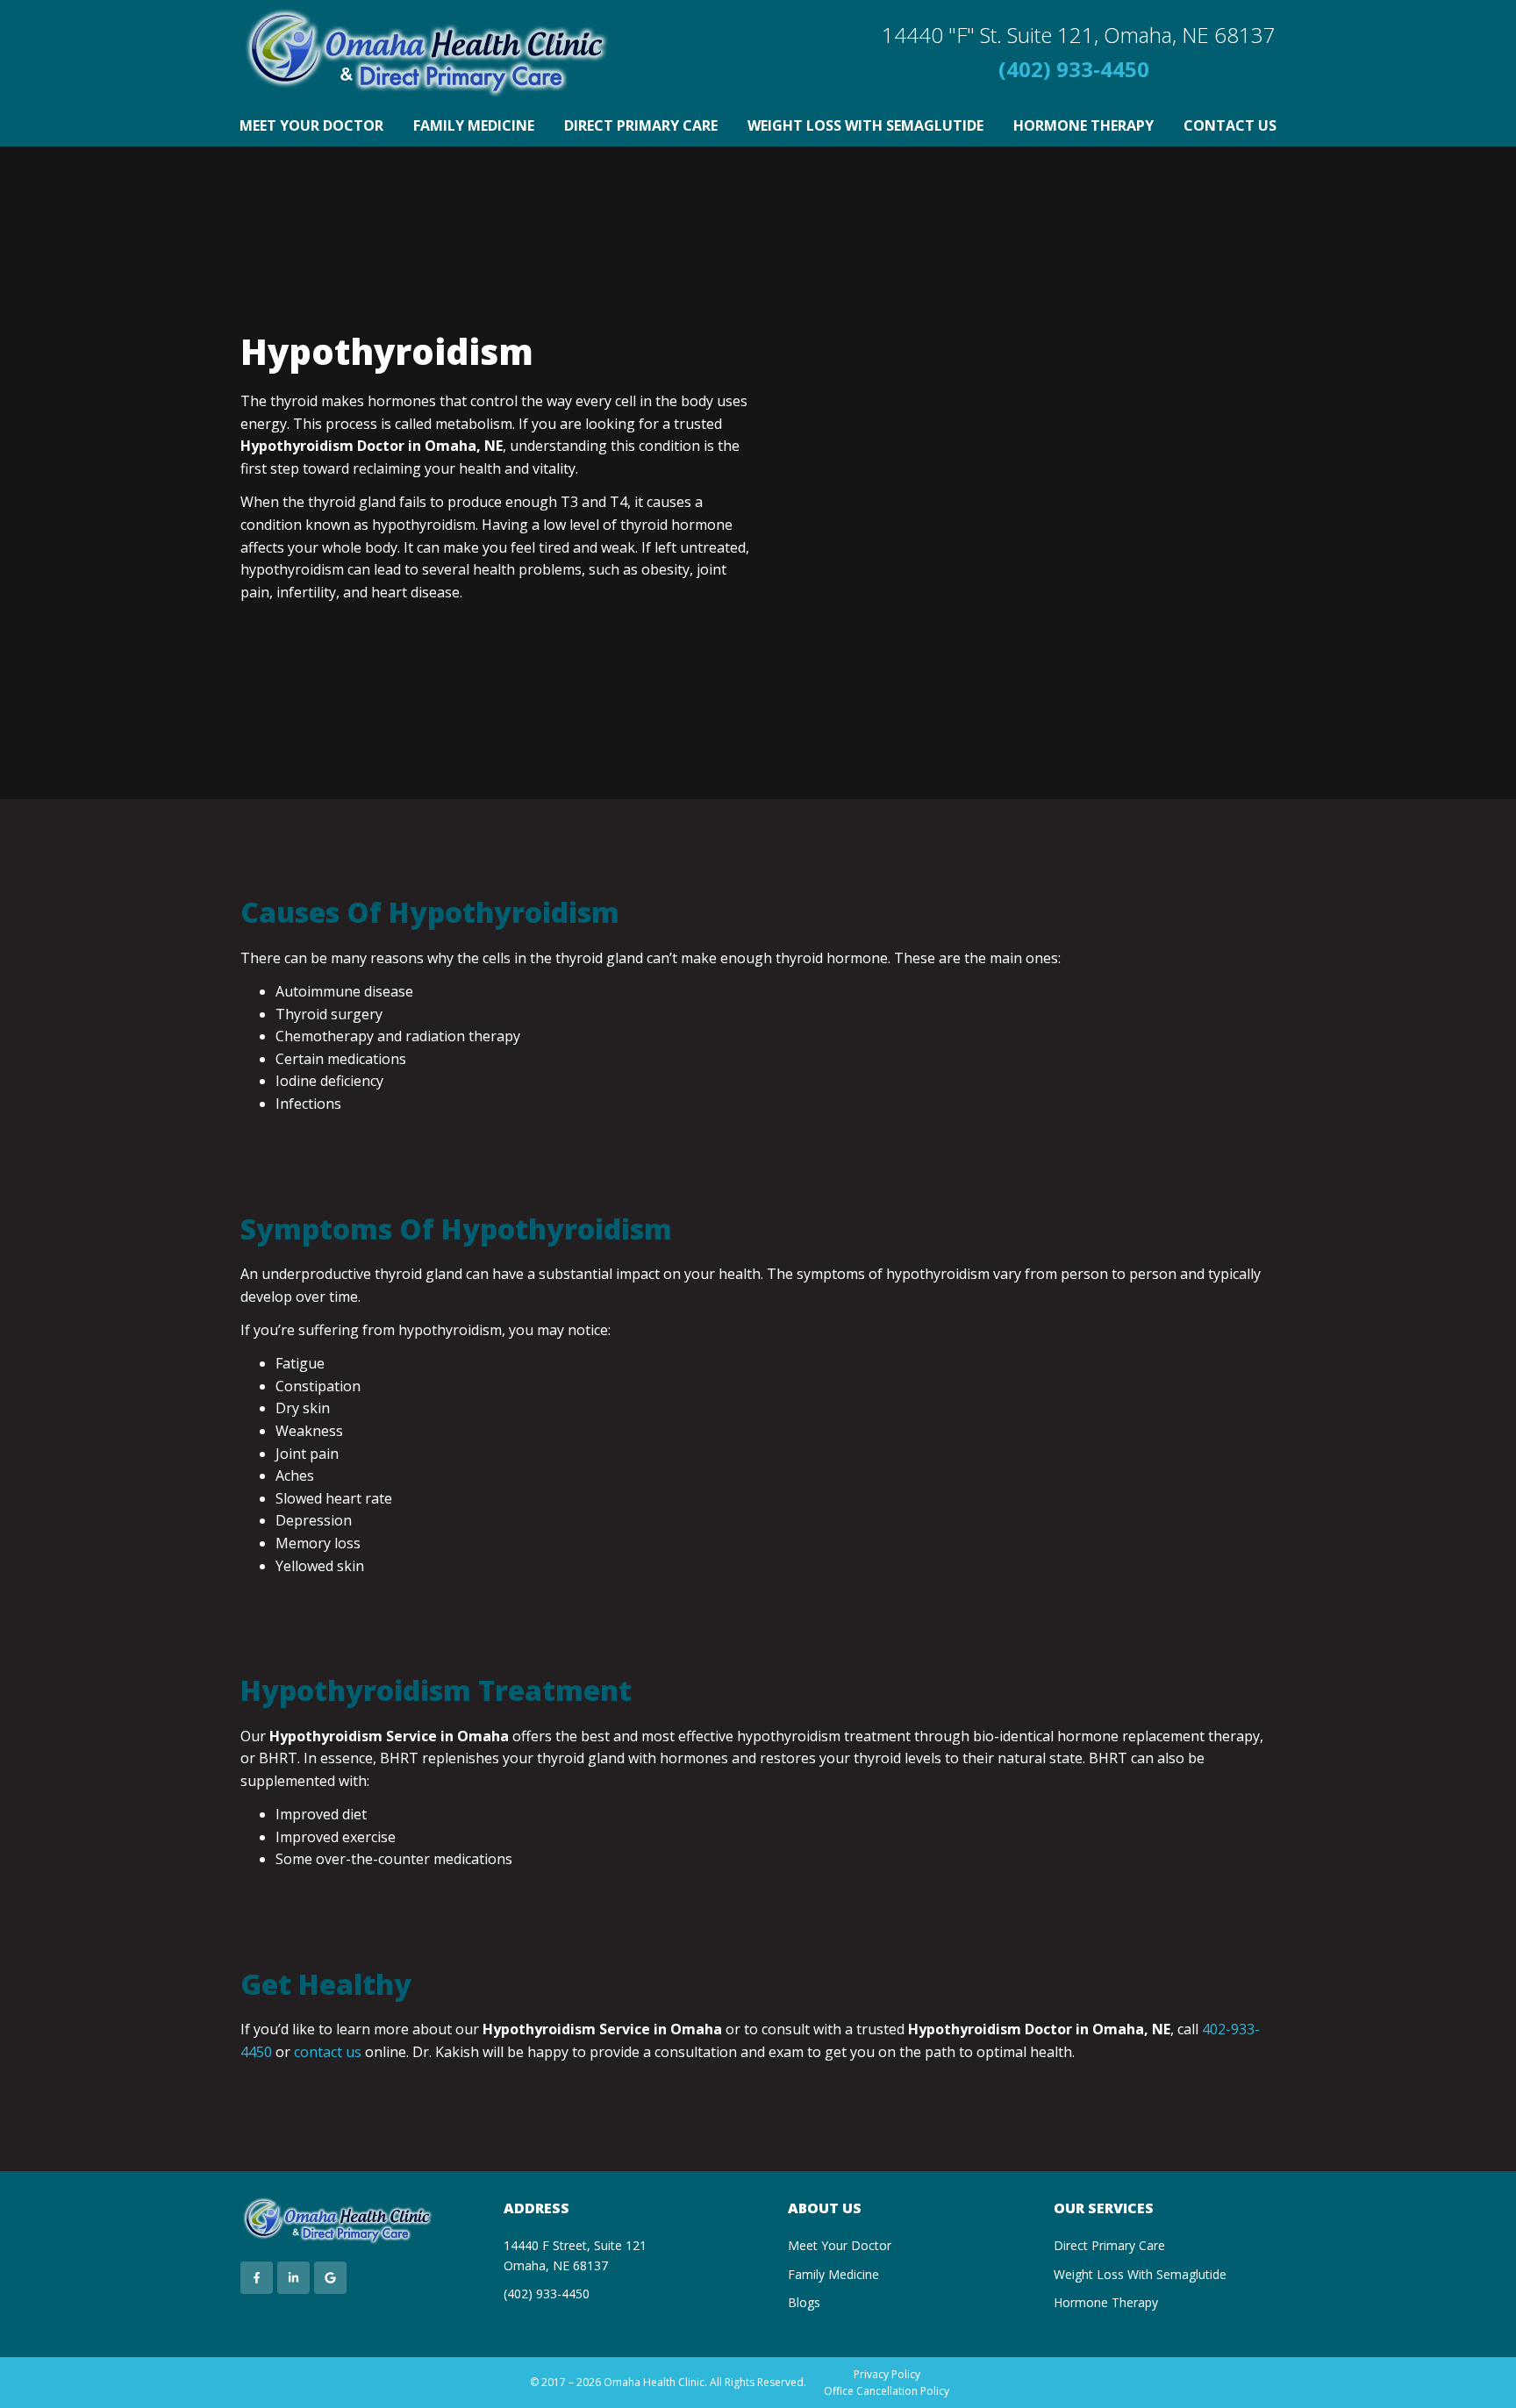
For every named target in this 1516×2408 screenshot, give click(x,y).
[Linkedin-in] (293, 2278)
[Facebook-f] (256, 2278)
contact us (327, 2051)
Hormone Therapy (1083, 125)
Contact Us (1229, 125)
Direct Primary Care (641, 125)
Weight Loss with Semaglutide (865, 125)
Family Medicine (473, 125)
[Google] (330, 2278)
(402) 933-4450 (1073, 68)
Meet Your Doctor (311, 125)
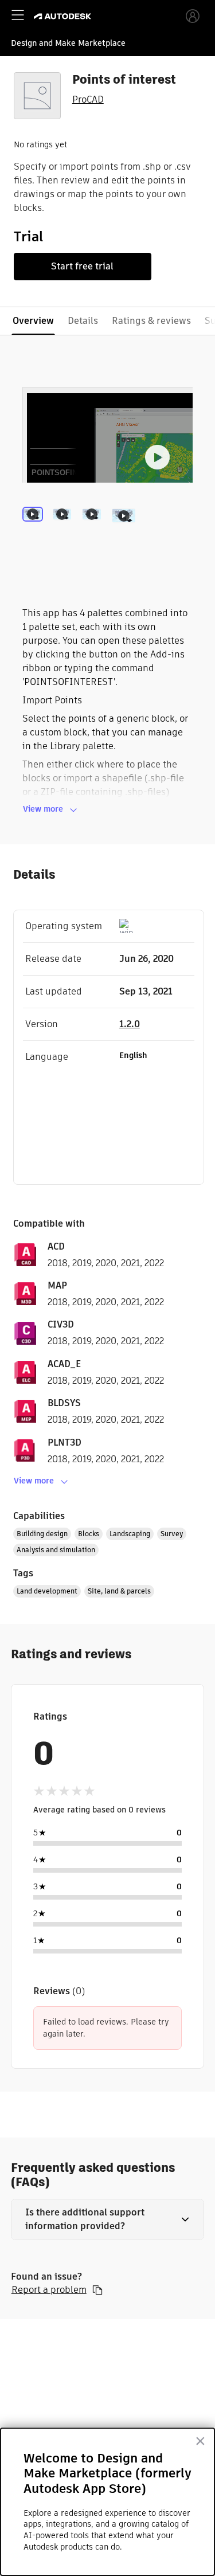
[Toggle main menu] (18, 15)
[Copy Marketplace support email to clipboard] (97, 2290)
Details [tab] (83, 320)
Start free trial (82, 266)
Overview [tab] (33, 320)
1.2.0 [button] (129, 1024)
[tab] (35, 530)
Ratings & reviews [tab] (151, 320)
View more (43, 809)
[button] (107, 2219)
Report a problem (49, 2290)
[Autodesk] (64, 16)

= Exercise =
The line that contains "Weight Loss with Semaglutide (865, 125)" opens the part to copy, and the last line of the records closes it; set down those lines exactly, pictures excluded.

= Answer =
Weight Loss with Semaglutide (865, 125)
Family Medicine (473, 125)
[Google] (330, 2278)
(402) 933-4450 (1073, 68)
Meet Your Doctor (311, 125)
[Toggle main menu] (18, 15)
[Copy Marketplace support email to clipboard] (97, 2290)
Details [tab] (83, 320)
Start free trial (82, 266)
Overview [tab] (33, 320)
1.2.0 [button] (129, 1024)
[tab] (35, 530)
Ratings & reviews [tab] (151, 320)
View more (43, 809)
[button] (107, 2219)
Report a problem (49, 2290)
[Autodesk] (64, 16)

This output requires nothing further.